[Pixel coordinate grounding data]

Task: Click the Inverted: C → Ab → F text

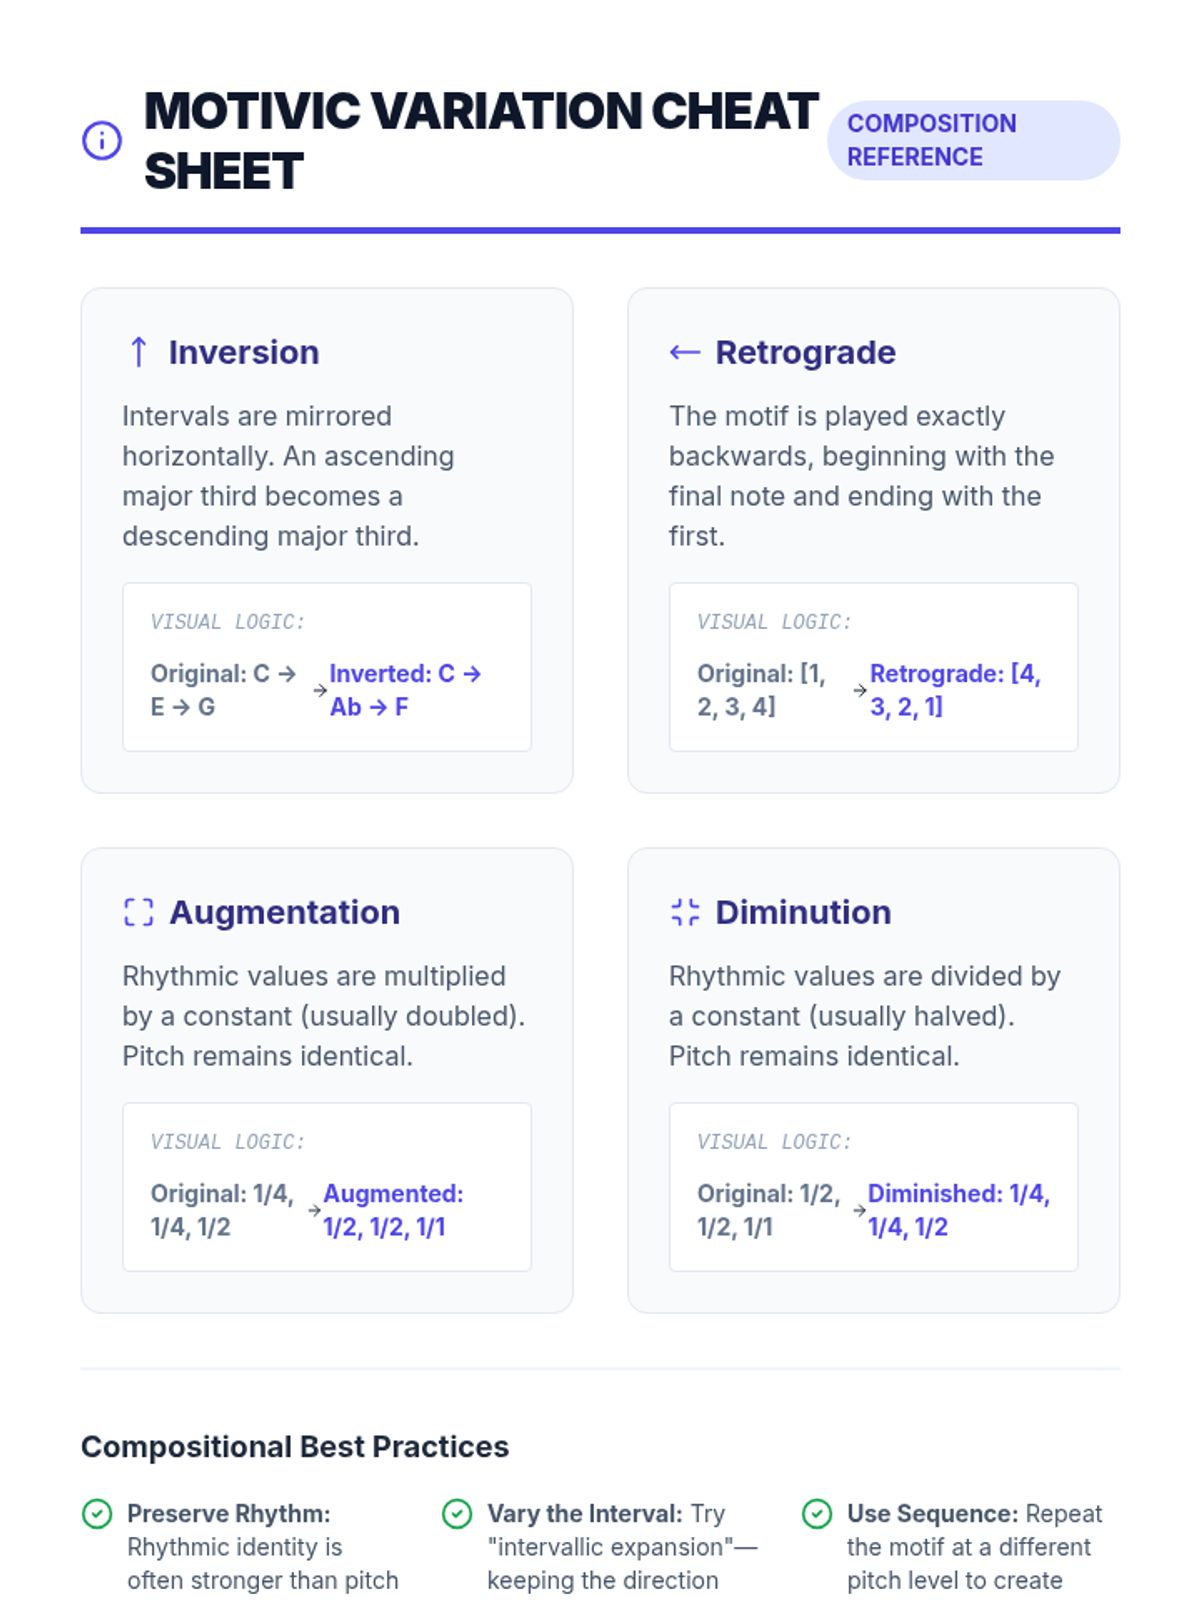Action: [x=405, y=690]
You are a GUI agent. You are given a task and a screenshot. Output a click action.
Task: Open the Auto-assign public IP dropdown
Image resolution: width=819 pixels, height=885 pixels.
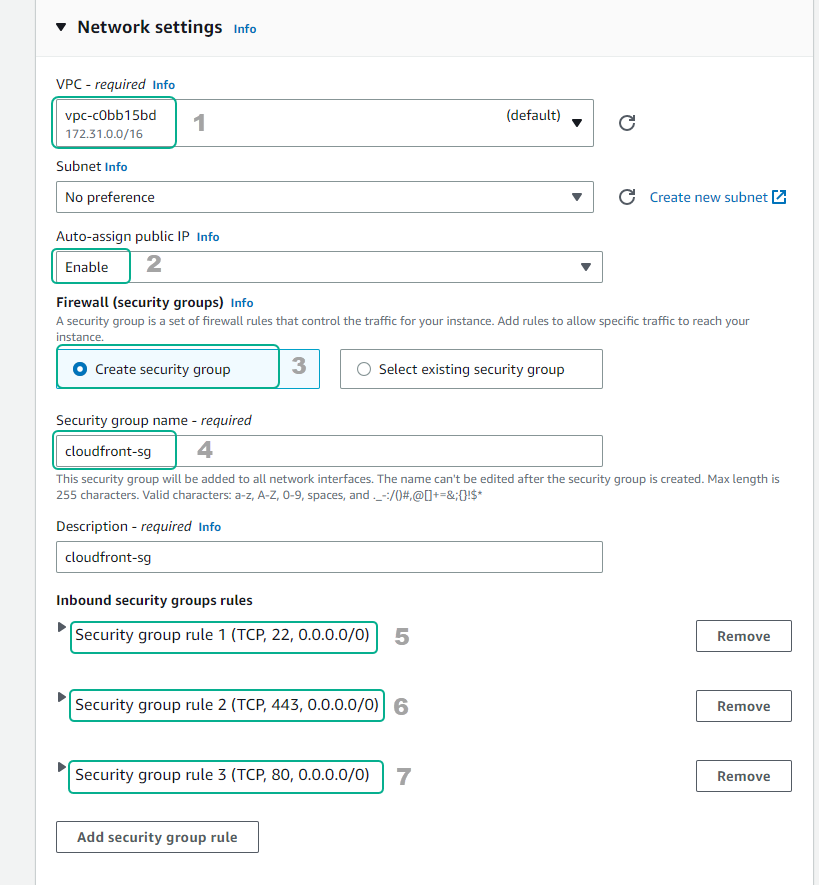coord(587,266)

• **Work instructions**
Your answer should be the lines above from the one that contains "You are a GUI" through the last, set down exactly, with the pictures removed.

• **Final answer**
You are a GUI agent. You are given a task and a screenshot. Output a click action.
Task: Open the Auto-assign public IP dropdown
Image resolution: width=819 pixels, height=885 pixels.
coord(587,266)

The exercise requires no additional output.